*** Begin section ***

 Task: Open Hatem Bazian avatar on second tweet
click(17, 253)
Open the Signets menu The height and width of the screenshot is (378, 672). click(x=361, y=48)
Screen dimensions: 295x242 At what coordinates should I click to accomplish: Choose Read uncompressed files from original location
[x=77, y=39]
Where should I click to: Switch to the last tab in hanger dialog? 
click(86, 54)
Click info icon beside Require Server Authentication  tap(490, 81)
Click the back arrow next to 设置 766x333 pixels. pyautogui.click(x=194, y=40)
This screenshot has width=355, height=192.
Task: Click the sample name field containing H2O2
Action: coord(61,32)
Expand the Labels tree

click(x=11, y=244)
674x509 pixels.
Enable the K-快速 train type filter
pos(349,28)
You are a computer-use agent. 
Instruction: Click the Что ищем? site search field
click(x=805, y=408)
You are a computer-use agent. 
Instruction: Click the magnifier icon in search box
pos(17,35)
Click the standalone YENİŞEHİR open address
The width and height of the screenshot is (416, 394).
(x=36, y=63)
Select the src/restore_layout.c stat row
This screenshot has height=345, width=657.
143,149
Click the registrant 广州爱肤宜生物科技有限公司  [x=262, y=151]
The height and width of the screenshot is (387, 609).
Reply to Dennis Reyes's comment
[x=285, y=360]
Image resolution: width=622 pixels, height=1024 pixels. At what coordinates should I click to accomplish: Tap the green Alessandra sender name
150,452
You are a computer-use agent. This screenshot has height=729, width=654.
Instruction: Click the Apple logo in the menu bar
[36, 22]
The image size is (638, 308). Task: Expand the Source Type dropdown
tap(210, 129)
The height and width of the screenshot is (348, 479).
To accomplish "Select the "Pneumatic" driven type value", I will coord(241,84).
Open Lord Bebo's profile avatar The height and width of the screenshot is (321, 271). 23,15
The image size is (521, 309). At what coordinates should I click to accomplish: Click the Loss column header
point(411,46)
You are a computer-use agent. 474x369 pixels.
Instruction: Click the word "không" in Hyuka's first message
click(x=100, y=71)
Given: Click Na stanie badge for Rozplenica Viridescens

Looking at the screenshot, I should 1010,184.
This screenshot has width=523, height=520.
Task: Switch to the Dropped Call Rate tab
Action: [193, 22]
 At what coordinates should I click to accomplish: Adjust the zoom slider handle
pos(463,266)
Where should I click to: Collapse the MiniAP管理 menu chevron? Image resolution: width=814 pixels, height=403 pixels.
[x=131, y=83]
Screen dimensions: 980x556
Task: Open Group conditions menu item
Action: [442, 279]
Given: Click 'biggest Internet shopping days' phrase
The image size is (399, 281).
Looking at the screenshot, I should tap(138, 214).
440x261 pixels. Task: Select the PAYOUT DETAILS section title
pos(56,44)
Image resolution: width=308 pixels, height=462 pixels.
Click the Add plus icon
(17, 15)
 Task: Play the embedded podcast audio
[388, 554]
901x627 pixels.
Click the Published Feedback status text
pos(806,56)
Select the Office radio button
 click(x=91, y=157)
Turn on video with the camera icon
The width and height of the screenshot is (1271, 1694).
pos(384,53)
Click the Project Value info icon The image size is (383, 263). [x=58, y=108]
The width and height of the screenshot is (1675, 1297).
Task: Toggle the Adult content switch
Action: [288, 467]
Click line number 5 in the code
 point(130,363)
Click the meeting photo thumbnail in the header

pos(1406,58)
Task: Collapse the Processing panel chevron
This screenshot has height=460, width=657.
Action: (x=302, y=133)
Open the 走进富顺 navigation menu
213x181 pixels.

*** End section ***

INSTRUCTIONS FOR THE TASK
Find where the line with "Reply to Dennis Reyes's comment" sits in the material above, then copy exactly from it through the line with "Turn on video with the camera icon". Add no other line.

ANSWER BOX
Reply to Dennis Reyes's comment
[x=285, y=360]
Image resolution: width=622 pixels, height=1024 pixels. At what coordinates should I click to accomplish: Tap the green Alessandra sender name
150,452
You are a computer-use agent. This screenshot has height=729, width=654.
Instruction: Click the Apple logo in the menu bar
[36, 22]
The image size is (638, 308). Task: Expand the Source Type dropdown
tap(210, 129)
The height and width of the screenshot is (348, 479).
To accomplish "Select the "Pneumatic" driven type value", I will coord(241,84).
Open Lord Bebo's profile avatar The height and width of the screenshot is (321, 271). 23,15
The image size is (521, 309). At what coordinates should I click to accomplish: Click the Loss column header
point(411,46)
You are a computer-use agent. 474x369 pixels.
Instruction: Click the word "không" in Hyuka's first message
click(x=100, y=71)
Given: Click Na stanie badge for Rozplenica Viridescens

Looking at the screenshot, I should 1010,184.
This screenshot has width=523, height=520.
Task: Switch to the Dropped Call Rate tab
Action: [193, 22]
 At what coordinates should I click to accomplish: Adjust the zoom slider handle
pos(463,266)
Where should I click to: Collapse the MiniAP管理 menu chevron? Image resolution: width=814 pixels, height=403 pixels.
[x=131, y=83]
Screen dimensions: 980x556
Task: Open Group conditions menu item
Action: [442, 279]
Given: Click 'biggest Internet shopping days' phrase
The image size is (399, 281).
Looking at the screenshot, I should tap(138, 214).
440x261 pixels. Task: Select the PAYOUT DETAILS section title
pos(56,44)
Image resolution: width=308 pixels, height=462 pixels.
Click the Add plus icon
(17, 15)
 Task: Play the embedded podcast audio
[388, 554]
901x627 pixels.
Click the Published Feedback status text
pos(806,56)
Select the Office radio button
 click(x=91, y=157)
Turn on video with the camera icon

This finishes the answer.